La semana pasada una nota estuvo presente en la enorme mayoría de los diarios del país: la Cámara de Diputados aprobó la inclusión de las Fuerzas Armadas en el Consejo General de Investigación Científica, Desarrollo Tecnológico e Innovación, órgano que define las inversiones gubernamentales en la materia. A falta de la ratificación por parte del Senado, la discusión se polarizó de inmediato. Por un lado, quienes son críticos y opositores del gobierno, lanzaron las alarmas sobre una nueva inclusión del ejército en la vida pública de México.
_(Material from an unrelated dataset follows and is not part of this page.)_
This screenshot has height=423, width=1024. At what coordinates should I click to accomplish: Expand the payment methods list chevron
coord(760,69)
Por el otro, quienes apoyaron la medida, no sin cierta razón, justificaron su decisión apelando al papel que las Fuerzas Armadas ya tienen, y han tenido, en la investigación científica y tecnológica del país.
Este debate particular, por mi parte, aunque interesante, pienso que es todavía prematuro tenerlo. Hacen falta detalles sobre la necesidad de que las Fuerzas Armadas participen en la toma de decisiones sobre la asignación de recursos para la investigación en México. Por ejemplo, en las próximas semanas, se publica una investigación de la historiadora de la ciencia de Harvard, Naomi Oreskes, sobre el papel que el ejército estadounidense ha tenido en el conocimiento que tenemos de los océanos (Science on a Mission: How Military Funding Shaped What We Do and Don’t Know about the Ocean. Chicago: The University of Chicago Press, 2021). No es falso que las fuerzas armadas han tenido y tienen un papel a veces determinante en la investigación científica en innumerables naciones. Una evaluación de su participación, pienso, no debe ser general sino particular: cada caso tendrá sus claros y sus oscuros, y no veo un argumento que en principio sirva para decantar el debate en favor de su exclusión o de su inclusión generalizada.
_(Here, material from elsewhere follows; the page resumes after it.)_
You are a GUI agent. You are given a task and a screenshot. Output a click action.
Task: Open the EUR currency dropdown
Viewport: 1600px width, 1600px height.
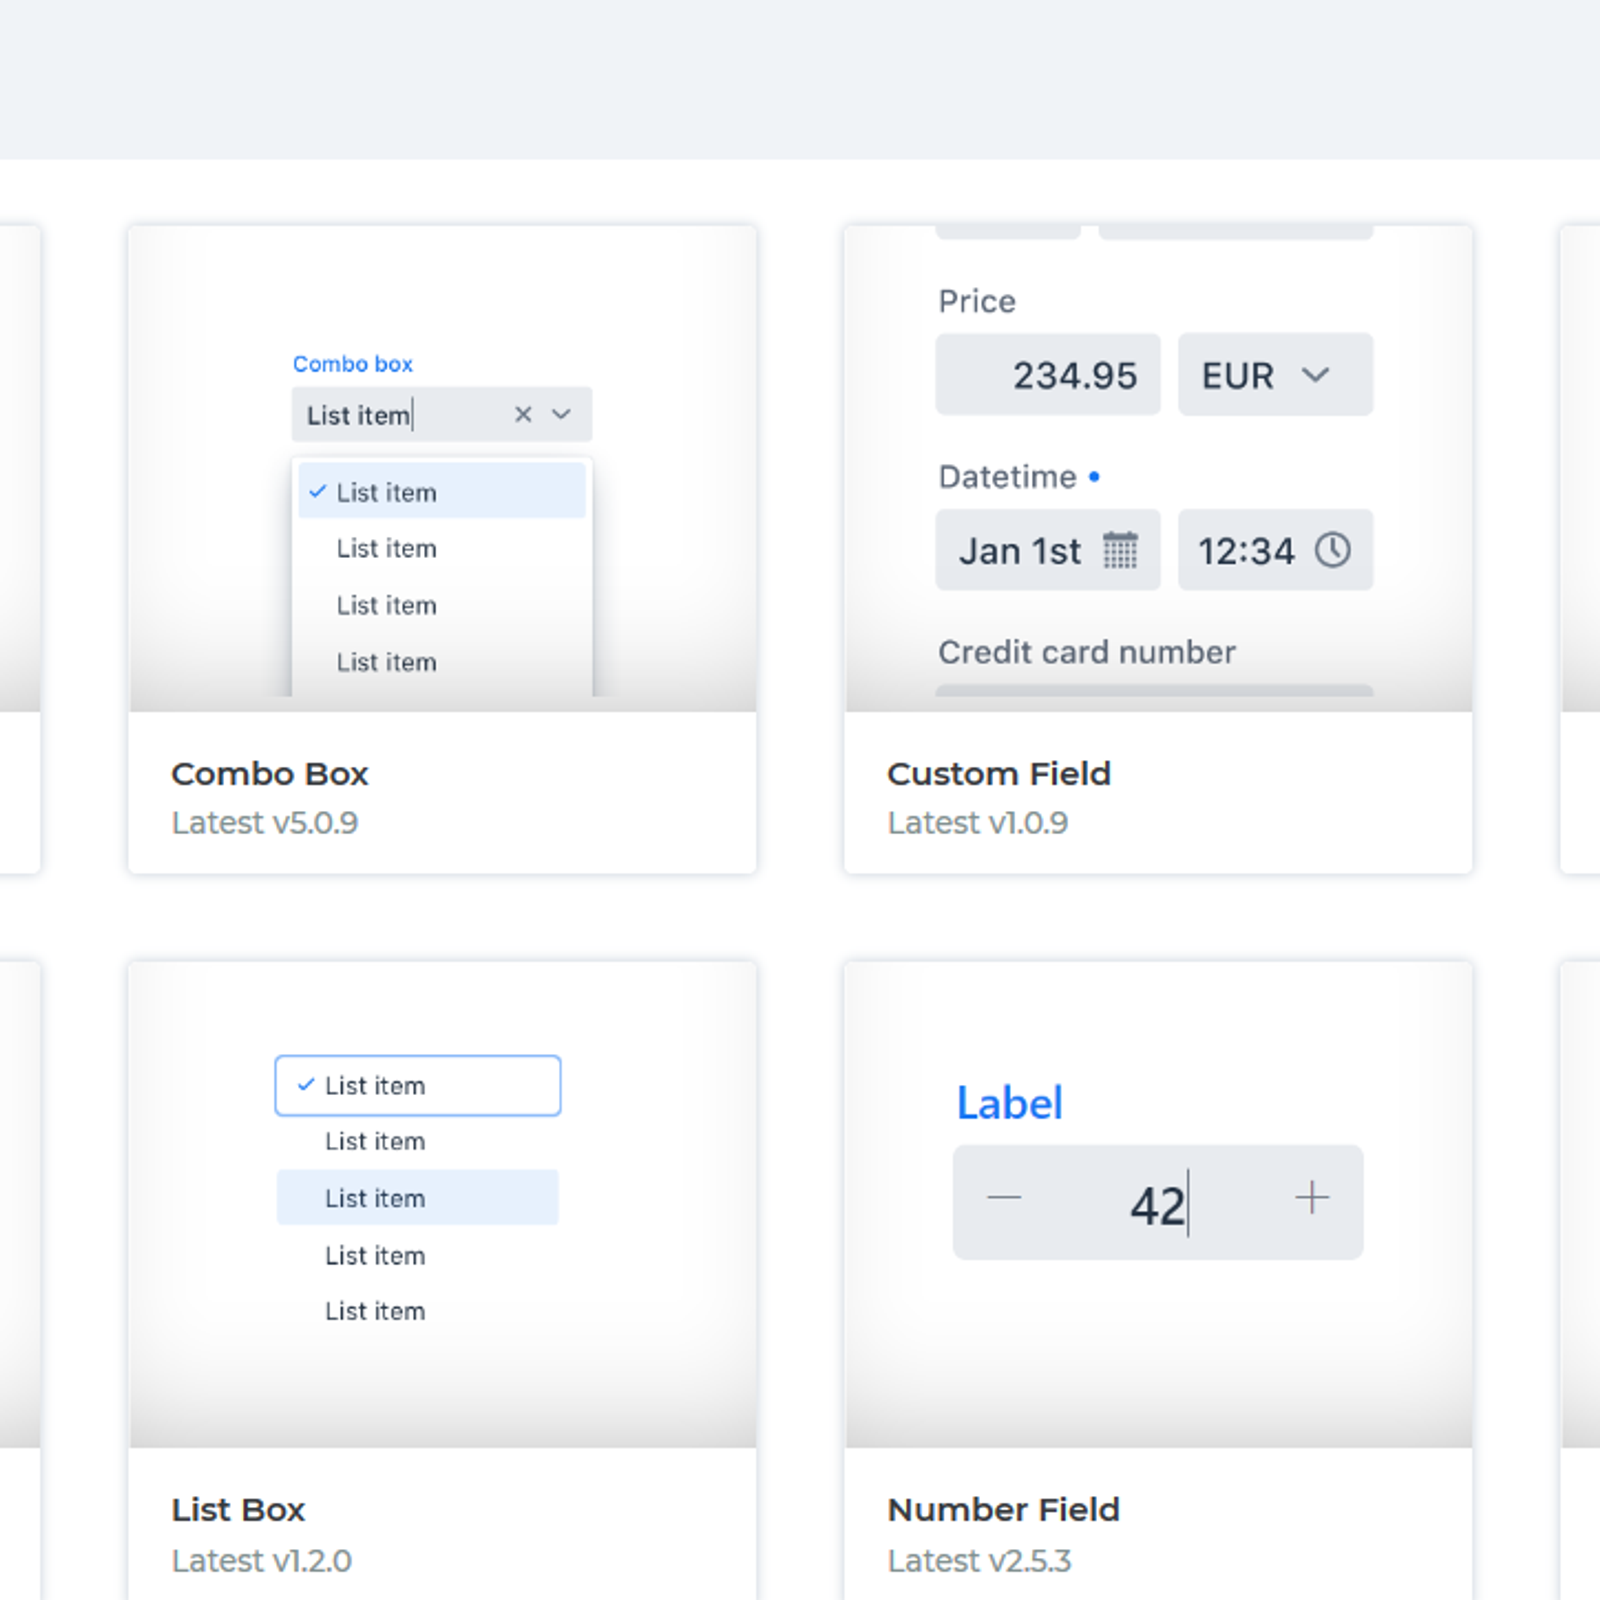[1275, 375]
No obstante, este debate concreto es un buen pretexto para plantear otros debates y cuestionamientos más generales. Durante muchas décadas la reflexión minuciosa y detallada sobre la práctica científica se concentró en cuestiones epistemológicas: sobre cómo las y los científicos llegan a sus conclusiones, en cómo se da la relación de apoyo entre la evidencia y las hipótesis y teorías científicas, en las razones por las cuales debemos confiar en lo que nos dice la comunidad científica, etc. También se abordaron otro tipo de problemas de otra índole, en su mayoría incluso más abstracta. Así, se dejaron de lado cuestiones axiológicas: relativas al papel que los valores juegan al interior de la comunidad científica, y en sus relaciones con otras instituciones. El debate mencionado al inicio es uno en el que los valores juegan un papel central, y es momento de que los problemas axiológicos sean abordados con el mismo detalle y detenimiento que otras cuestiones.
¿Quién debería financiar la investigación científica y tecnológica?, ¿debemos renunciar a un financiamiento público en favor de un sistema centrado en el mercado o, por el contrario, debe ser el Estado el responsable de los esfuerzos científicos? Si el Estado juega un papel central en las instituciones científicas y tecnológicas, ¿quién o quiénes deciden cuáles son las prioridades?, ¿cómo se asigna de manera responsable el presupuesto?, ¿debería la comunidad científica de gozar de una relativa (o absoluta) autonomía en la gestión de su trabajo? Todas estas preguntas requieren un debate intenso: un debate que debe darse al interior de la comunidad científica, pero en el que también debe participar la ciudadanía en general.
Considero que las posiciones que se decantan por respuestas preconcebidas y manidas hacen un flaco favor a la deliberación pública: no sólo polarizan, sino que simplifican debates importantes y necesarios. ¿Es un error contemplar al ejercito en el Consejo General de Investigación Científica, Desarrollo Tecnológico e Innovación? No lo sé. Lo que sí sé es que una respuesta a esta pregunta requiere que primero tratemos de responder a las preguntas que he planteado con anterioridad. Mientras más pronto, mejor.